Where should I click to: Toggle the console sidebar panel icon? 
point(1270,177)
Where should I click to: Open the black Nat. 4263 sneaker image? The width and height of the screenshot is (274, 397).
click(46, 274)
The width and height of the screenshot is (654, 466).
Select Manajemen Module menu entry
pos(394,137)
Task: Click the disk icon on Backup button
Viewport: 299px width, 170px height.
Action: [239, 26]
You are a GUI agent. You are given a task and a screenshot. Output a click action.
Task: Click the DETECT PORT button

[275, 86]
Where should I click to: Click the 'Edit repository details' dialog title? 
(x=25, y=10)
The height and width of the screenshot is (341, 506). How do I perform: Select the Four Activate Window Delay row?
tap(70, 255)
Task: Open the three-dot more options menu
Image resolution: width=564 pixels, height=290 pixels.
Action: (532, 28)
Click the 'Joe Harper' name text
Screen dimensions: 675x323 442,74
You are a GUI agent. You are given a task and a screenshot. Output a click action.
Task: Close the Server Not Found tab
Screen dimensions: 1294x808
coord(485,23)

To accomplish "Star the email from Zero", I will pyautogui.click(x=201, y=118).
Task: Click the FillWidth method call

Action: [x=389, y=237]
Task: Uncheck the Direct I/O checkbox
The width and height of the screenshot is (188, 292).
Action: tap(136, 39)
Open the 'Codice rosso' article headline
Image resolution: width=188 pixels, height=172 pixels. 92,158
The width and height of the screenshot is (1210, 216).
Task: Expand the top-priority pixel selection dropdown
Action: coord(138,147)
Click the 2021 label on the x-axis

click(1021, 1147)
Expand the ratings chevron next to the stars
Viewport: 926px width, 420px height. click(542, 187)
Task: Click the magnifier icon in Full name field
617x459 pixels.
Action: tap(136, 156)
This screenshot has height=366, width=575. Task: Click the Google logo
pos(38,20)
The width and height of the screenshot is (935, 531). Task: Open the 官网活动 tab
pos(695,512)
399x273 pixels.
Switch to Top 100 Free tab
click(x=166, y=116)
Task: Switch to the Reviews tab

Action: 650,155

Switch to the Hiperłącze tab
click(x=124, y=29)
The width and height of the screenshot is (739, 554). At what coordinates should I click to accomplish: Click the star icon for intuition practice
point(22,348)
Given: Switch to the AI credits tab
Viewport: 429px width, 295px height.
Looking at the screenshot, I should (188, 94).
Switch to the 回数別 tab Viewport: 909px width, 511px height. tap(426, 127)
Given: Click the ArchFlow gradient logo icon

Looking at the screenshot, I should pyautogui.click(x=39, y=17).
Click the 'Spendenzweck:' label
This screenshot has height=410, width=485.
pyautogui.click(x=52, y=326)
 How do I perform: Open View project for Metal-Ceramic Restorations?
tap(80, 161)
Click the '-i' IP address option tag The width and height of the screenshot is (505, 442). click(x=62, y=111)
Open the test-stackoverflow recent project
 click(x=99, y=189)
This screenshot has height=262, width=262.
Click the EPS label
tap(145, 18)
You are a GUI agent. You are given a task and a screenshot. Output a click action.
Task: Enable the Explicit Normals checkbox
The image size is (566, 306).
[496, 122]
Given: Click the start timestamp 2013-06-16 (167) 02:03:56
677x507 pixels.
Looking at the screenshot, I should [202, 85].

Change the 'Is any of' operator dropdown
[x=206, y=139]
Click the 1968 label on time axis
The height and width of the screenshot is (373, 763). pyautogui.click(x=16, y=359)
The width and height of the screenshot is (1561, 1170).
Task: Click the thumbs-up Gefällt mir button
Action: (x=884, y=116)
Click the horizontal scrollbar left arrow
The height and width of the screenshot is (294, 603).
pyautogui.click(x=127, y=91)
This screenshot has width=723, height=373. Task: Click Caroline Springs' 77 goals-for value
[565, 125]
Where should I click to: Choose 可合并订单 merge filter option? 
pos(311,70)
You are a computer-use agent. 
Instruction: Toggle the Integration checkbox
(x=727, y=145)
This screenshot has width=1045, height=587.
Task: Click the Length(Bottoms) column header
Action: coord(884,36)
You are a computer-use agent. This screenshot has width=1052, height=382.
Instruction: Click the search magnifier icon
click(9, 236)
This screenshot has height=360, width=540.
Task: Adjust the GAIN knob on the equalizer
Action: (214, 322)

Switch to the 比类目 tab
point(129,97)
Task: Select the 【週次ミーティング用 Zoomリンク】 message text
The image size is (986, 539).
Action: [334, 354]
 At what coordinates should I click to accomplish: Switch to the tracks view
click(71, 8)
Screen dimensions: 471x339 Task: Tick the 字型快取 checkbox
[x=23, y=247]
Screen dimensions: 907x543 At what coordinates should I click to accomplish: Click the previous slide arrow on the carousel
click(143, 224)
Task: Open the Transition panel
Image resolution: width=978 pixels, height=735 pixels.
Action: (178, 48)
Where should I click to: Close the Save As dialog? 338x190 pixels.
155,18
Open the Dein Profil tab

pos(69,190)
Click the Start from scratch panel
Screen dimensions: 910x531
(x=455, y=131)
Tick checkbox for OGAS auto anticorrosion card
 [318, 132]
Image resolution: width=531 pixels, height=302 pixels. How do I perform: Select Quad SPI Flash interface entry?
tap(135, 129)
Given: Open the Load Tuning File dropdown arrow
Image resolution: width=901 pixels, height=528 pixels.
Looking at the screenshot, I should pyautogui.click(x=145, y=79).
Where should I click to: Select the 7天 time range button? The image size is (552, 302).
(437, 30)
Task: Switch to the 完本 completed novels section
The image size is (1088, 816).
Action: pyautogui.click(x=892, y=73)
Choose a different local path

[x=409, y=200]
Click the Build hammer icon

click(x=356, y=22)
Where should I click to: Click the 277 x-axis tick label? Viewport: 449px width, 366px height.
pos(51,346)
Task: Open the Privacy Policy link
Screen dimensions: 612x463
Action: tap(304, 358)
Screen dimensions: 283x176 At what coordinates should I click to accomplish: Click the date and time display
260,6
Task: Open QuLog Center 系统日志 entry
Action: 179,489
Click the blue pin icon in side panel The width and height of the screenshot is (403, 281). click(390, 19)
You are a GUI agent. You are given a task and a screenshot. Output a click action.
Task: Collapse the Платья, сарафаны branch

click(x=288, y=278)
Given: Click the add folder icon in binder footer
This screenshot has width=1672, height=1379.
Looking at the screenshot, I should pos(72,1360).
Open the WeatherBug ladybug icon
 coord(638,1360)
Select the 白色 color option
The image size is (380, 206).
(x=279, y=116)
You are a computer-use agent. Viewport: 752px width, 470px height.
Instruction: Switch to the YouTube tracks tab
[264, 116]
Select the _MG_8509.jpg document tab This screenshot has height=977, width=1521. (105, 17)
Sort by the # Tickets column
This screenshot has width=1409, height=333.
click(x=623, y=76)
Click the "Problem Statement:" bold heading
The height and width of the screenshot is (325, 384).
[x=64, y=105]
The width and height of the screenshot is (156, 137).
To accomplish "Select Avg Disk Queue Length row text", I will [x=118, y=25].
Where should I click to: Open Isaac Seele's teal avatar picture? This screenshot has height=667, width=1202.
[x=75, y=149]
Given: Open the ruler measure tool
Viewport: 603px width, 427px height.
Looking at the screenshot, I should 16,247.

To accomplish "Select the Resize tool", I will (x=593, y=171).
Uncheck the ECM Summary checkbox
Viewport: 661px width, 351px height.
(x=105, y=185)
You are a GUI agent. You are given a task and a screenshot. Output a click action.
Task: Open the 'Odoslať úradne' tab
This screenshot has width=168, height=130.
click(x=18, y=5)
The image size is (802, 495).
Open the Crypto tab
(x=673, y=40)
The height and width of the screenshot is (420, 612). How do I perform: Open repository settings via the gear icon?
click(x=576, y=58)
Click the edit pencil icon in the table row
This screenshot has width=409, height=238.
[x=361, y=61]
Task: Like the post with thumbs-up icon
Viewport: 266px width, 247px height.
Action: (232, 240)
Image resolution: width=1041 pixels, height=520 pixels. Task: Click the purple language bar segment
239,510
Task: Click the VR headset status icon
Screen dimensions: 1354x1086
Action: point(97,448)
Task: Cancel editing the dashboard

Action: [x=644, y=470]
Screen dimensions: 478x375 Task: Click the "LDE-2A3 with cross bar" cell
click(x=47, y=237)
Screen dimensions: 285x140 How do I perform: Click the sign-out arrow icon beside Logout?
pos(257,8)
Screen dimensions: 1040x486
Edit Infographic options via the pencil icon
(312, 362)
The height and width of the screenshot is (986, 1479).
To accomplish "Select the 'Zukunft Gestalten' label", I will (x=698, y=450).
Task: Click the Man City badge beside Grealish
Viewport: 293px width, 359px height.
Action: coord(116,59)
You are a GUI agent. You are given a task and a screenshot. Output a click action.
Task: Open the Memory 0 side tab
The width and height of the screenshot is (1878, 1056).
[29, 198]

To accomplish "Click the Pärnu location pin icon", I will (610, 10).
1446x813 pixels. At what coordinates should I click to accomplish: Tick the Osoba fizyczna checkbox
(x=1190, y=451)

....

→ REQUEST
Please rescale the records from the line with "Screen dimensions: 1040x486" to the line with "Action: coord(116,59)", both ends included, and give back only those lines, requests included. Multiply every coordinate in the answers by 1.25 and round to whole numbers, with halves rounded up.

→ TASK OUTPUT
Screen dimensions: 1040x486
Edit Infographic options via the pencil icon
(390, 453)
The height and width of the screenshot is (986, 1479).
To accomplish "Select the 'Zukunft Gestalten' label", I will (x=873, y=563).
Task: Click the Man City badge beside Grealish
Viewport: 293px width, 359px height.
Action: coord(145,74)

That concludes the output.